Christie Clinic Half Marathon: Know when to fold ’em

First, the short story.  I finished in 1:35.24, good for 1 minute and 26 seconds better than my best time in October 2010.  I was sixth in my age group and the 21st women to finish out of 3906 women.  That is nothing to complain about, even though the long story reads like a really long complaint.

The long story begins with a dark and stormy night.

Well, sort of.  I mean, it really begins with me getting the stomach flu Sunday and then the Revenge of the Stomach flu on Wednesday night.  Followed by a five hour car trip with two small children and lots of my uncle’s homeade sourdough pizza on Friday.

Then it was a dark and stormy night.

The kids slept well, I slept well, but I knew it was supposed to rain in the morning and during the night I would wake up and see the shadowy fingers of trees thrashing about in the wind.  And the wind was still gusting at about 20 mph at 5:00 am.  I thought about not showing up for the race, but having paid the money, made the drive, and done all the leg work I couldn’t justify not running.  This race was over a year in coming, since I signed up last year and then had to defer because of injury.  But I was discouraged by the weather and sad that this almost guaranteed that I would not be running as fast as I thought I could.

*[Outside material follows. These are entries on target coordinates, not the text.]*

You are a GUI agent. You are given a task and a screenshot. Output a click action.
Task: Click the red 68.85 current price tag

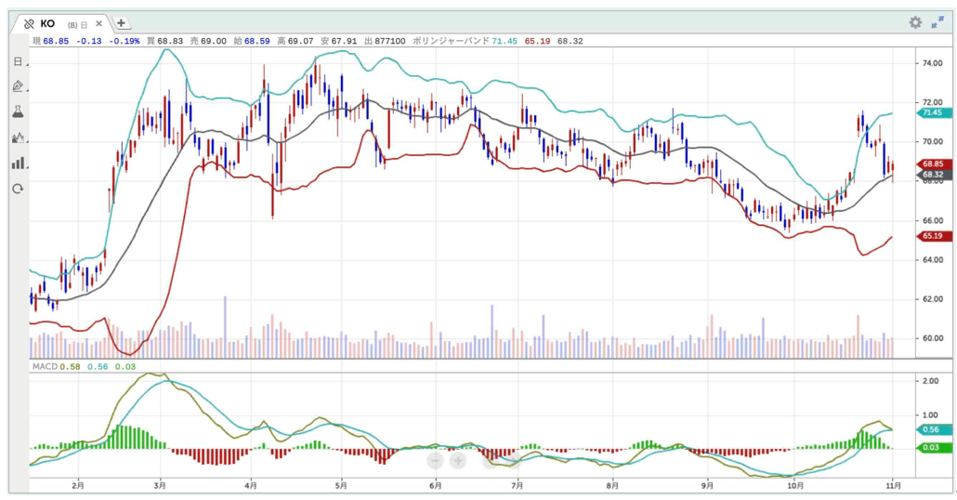pos(933,164)
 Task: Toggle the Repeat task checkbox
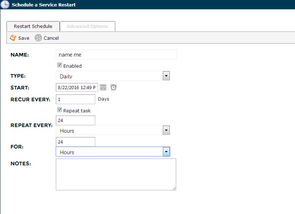point(60,110)
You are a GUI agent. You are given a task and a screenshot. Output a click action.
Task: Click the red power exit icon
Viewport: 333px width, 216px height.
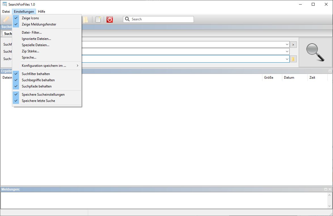(x=110, y=19)
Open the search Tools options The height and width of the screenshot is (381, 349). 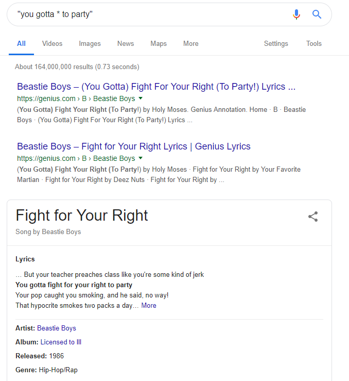(x=314, y=43)
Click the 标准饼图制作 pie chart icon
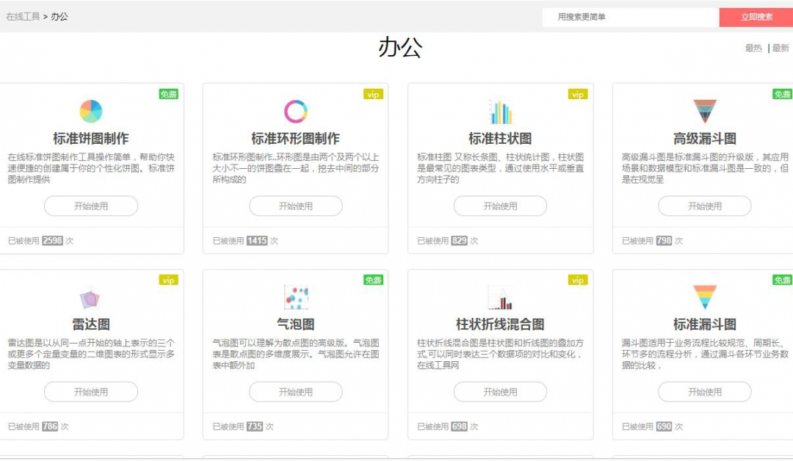Image resolution: width=793 pixels, height=461 pixels. coord(91,112)
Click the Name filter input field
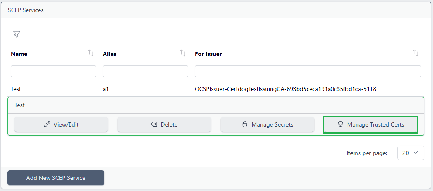 pyautogui.click(x=53, y=71)
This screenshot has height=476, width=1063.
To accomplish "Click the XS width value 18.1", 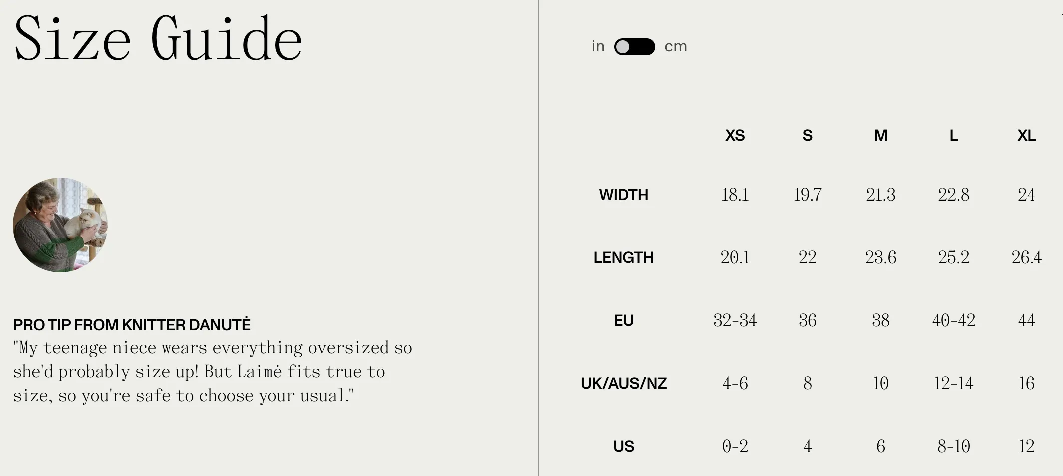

I got ready, ate something, tried to dress appropriately for the weather and then we were off to the start.  I was still bogged down with discouragement and disappointment by 6:30 when I was trying to warm up.  I didn’t want to run.  I didn’t want to do anything.  There were so many people and I was sad and annoyed with myself for wasting my family’s time dragging them all down to Illinois so that I could run in bad weather.  I tried to shake some of the disappointment, after all, I got to run a half marathon!  I wasn’t in any pain!.  These were both good things.  In a flurry of last minute activity I found my way to Corral A barely in time for the wheel chair start.  I caught a glimpse of the pacer I’d met last night who was supposed to be holding a 7:04 pace the whole time.  Then, 7:00 and we were off.

Can I just say right here that it should be required that all pacers be tall?  This one was short and bald and I kept losing him in the crowd.  The marathon and half stay together for the first 12.5 miles, so there were a lot of people!  (Note to self: I prefer smaller races.)  My goal was to keep the pacer in sight.  Starting out I felt comfortable, until I realized we were only at a 7:25 pace.  The crowd thinned and we sped up.  And that was when I fell victim to one of the classic blunders, just behind  “never get involved in a land war in Asia” and “never go against a Sicilian when death is on the line” – I went out too fast.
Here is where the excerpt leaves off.